» **REQUIRED WORK**:
Copy the rows below word for word, covering the stretch from the line that contains "Click the 纯净月尘 item icon" through the end of the rows. Leave the pictures out of your copy.

[Page and screen pointing data]
>>
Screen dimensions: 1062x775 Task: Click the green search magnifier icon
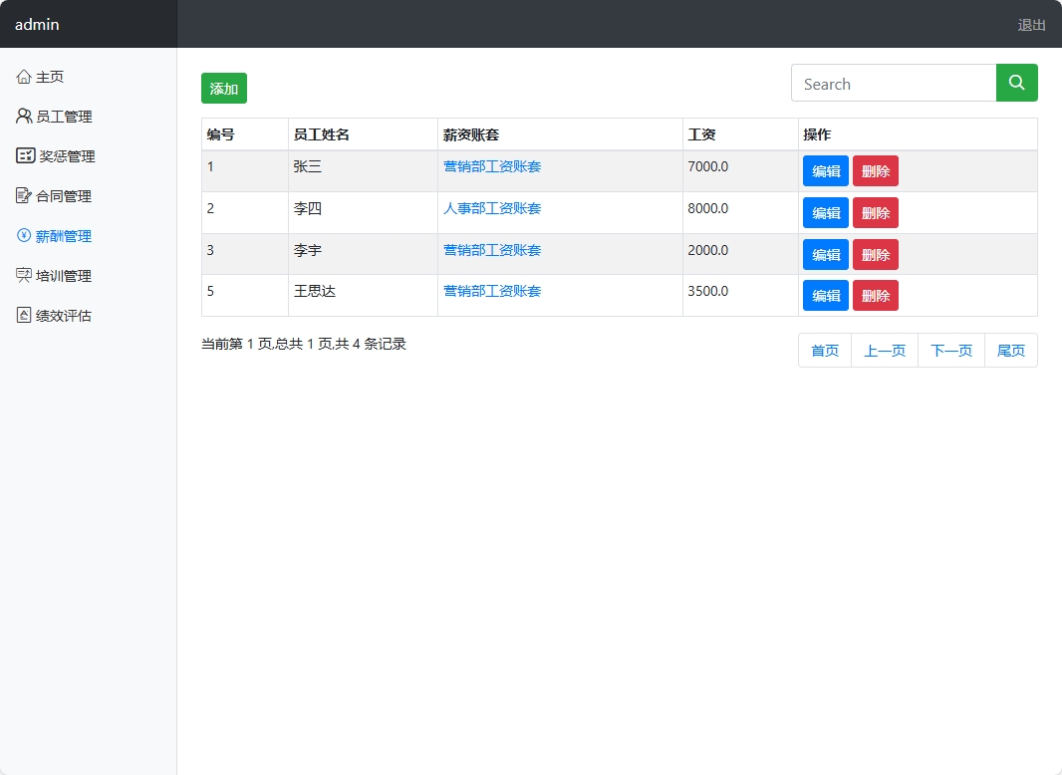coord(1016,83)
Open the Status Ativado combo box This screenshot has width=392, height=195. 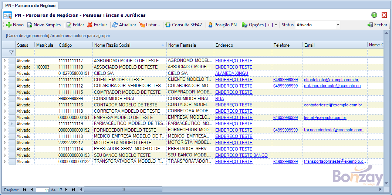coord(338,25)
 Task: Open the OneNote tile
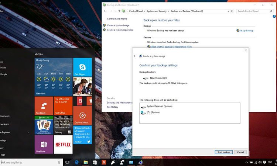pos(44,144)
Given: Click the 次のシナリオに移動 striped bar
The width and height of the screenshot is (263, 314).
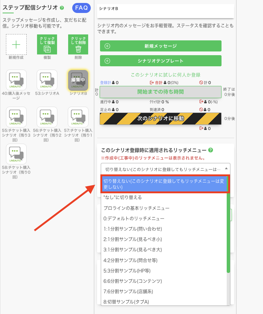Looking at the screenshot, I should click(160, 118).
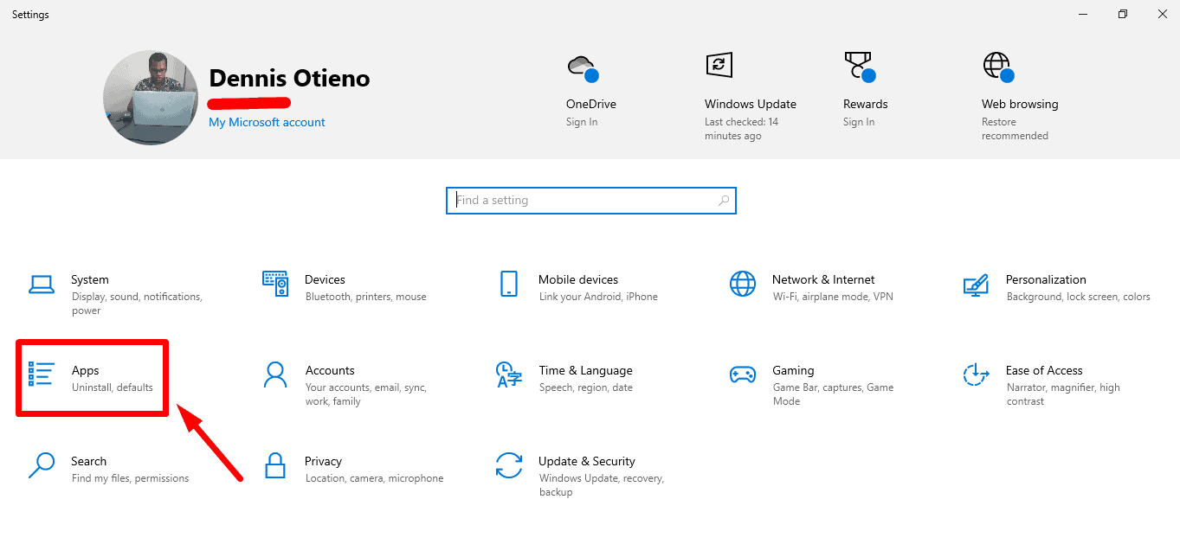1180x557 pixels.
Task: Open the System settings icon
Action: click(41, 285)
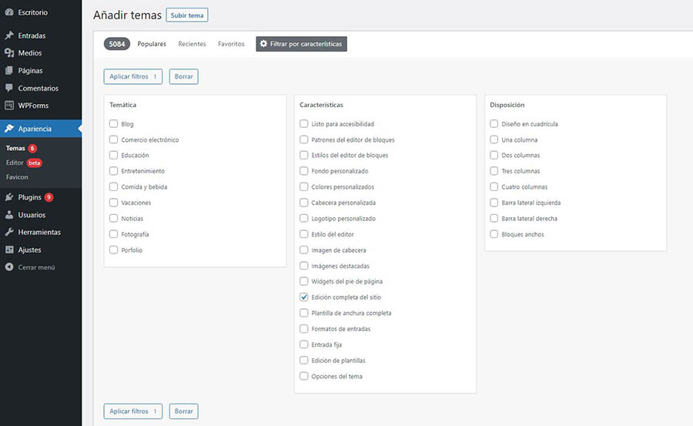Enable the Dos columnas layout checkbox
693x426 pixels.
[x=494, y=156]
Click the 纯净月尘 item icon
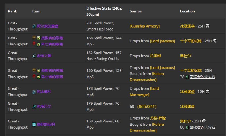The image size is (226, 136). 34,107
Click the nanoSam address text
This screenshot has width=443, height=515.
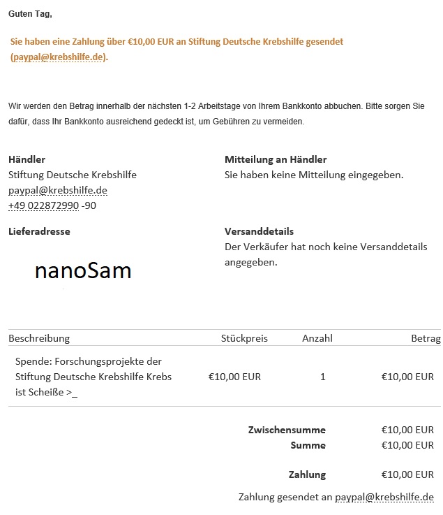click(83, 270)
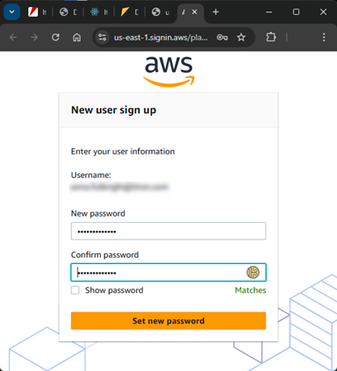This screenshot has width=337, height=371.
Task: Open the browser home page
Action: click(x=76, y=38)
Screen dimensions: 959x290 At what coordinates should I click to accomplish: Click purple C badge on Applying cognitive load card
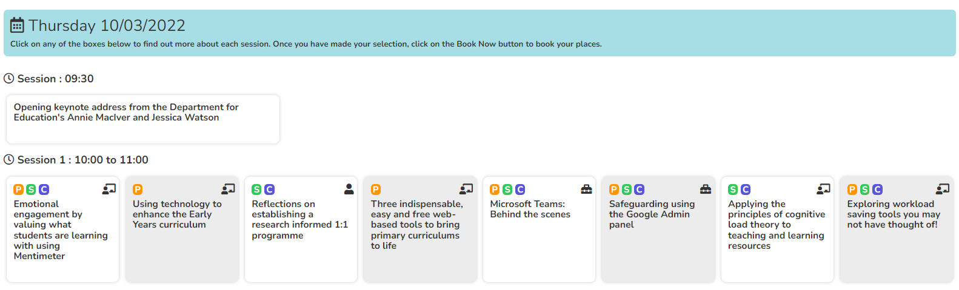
<<
» **EXERCISE OUTPUT**:
Click the 纯净月尘 item icon
The image size is (226, 136). 34,107
Click the nanoSam address text
This screenshot has width=443, height=515.
click(83, 270)
This screenshot has width=337, height=371.
Task: Open the browser home page
Action: click(x=76, y=38)
Screen dimensions: 959x290 At what coordinates should I click to accomplish: Click purple C badge on Applying cognitive load card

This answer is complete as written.